As drinks retailers continue to cultivate the growing market for drinks delivery, they’re leveraging both their own-store delivery programs as well as those of third-party platforms. In the first part of this feature we focused on the former, while today we have a look at operators’ thoughts on partnering with third-party providers.

Third-party fulfillment of delivery orders—whether under the Drizly platform or the online marketplaces themselves—comes with its share of pros and cons, retailers say. Overhead for vehicles and delivery labor is, of course, reduced. “One of the many benefits of using other platforms for delivery is if one of our drivers is unavailable, we have the option of selecting a third-party delivery service to deliver our online orders,” remarks Jennifer Feuerbacher, marketing director at Missouri retailer Brown Derby.

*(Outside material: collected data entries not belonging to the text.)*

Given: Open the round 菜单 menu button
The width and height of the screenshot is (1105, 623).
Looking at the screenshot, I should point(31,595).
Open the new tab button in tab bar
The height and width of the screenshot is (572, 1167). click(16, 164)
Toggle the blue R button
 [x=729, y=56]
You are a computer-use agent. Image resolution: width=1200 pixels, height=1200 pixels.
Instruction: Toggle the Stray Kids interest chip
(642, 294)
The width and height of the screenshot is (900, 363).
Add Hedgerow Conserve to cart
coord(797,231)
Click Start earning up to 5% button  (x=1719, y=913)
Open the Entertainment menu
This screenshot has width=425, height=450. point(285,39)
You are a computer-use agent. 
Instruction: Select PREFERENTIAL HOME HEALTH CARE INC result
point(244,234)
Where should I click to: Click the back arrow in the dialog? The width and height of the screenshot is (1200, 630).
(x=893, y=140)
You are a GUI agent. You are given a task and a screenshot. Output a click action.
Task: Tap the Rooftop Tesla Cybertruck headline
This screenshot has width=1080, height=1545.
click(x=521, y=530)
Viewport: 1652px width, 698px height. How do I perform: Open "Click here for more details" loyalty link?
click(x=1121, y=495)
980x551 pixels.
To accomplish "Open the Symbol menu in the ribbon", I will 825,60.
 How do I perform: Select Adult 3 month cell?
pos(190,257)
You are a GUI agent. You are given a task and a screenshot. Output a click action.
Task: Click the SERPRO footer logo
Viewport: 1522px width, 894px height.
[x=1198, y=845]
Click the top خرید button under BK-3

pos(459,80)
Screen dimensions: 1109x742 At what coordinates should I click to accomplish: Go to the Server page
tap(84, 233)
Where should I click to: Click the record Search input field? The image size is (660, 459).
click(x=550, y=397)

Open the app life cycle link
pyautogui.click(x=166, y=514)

Christine Corey Elder, president of Blanchards Wine & Spirits in West Roxbury, Massachusetts—one of six family-owned liquor stores in the Bay State—points to the labor savings that come with third parties as critical to beverage alcohol delivery. Blanchards has been partnered for the last few years with a local delivery company for its online orders after attempting its own delivery program prior to the pandemic. “Driving, especially in Boston, was stressful for our employees, and some quit,” she explains. With the labor shortages that abound today, the retailer says she’s grateful she no longer needs to hire drivers.

Texas retail chain Spec’s, which is partnered with Drizly and Uber Eats, has operated on the Instacart platform for many years, third-generation co-owner Lisa Rydman Lindsey says, and last year signed on with DoorDash for on-demand delivery. “Our customers love DoorDash delivery, and the results are growing each week,” she notes. Feuerbacher at Brown Derby, which also enlists multiple platforms for local delivery, points to the unique benefits of Instacart. “Instacart is great because their drivers come in and do the shopping, so it doesn’t take time away from our staff to fulfill the orders,” the retailer says.

While delivery isn’t labor intensive when using last-mile services, the additional orders can put stress on store staff. And fees to the delivery providers cut into retail margins. “It’s very expensive,” Elder says. “Some days I wonder if it’s worth the aggravation.” Wait times for drivers to arrive at stores is another added pressure of the third-party delivery model. Aileen Foody, associate director of regional operations at Drizly, says that while that’s not typical in dense markets, “in more rural or suburban areas, it can take longer for the driver to first arrive at the store for the initial pickup.” Poor customer service from drivers, while uncommon, can also be a downside, according to some retailers.

For some beverage alcohol merchants, a hybrid model of owned and outsourced delivery works best. Marques Warren, owner of Downtown Spirits in Seattle, says that while Downtown’s own delivery service is preferred, “there are times when utilizing our employees to make Drizly orders doesn’t make economic sense.” If store traffic is busy and customer service would be impacted by sending a worker off on a delivery, for example, a third-party driver might be used. “We follow strict metrics to ensure on-demand delivery and profitable transactions,” the retailer says. Foody agrees that a hybrid model is a good approach to delivery. “Within our network, many retailers staff their own drivers but also have third-party delivery set up for those busy Friday nights or if they experience an unexpected staffing shortage,” the Drizly executive says.

Whatever last-mile model is selected, retailers agree that on-demand delivery of beverage alcohol is here to stay. “The convenience of alcohol delivery remains strong,” says Brown Derby’s Feuerbacher. “We don’t see that going away anytime soon.”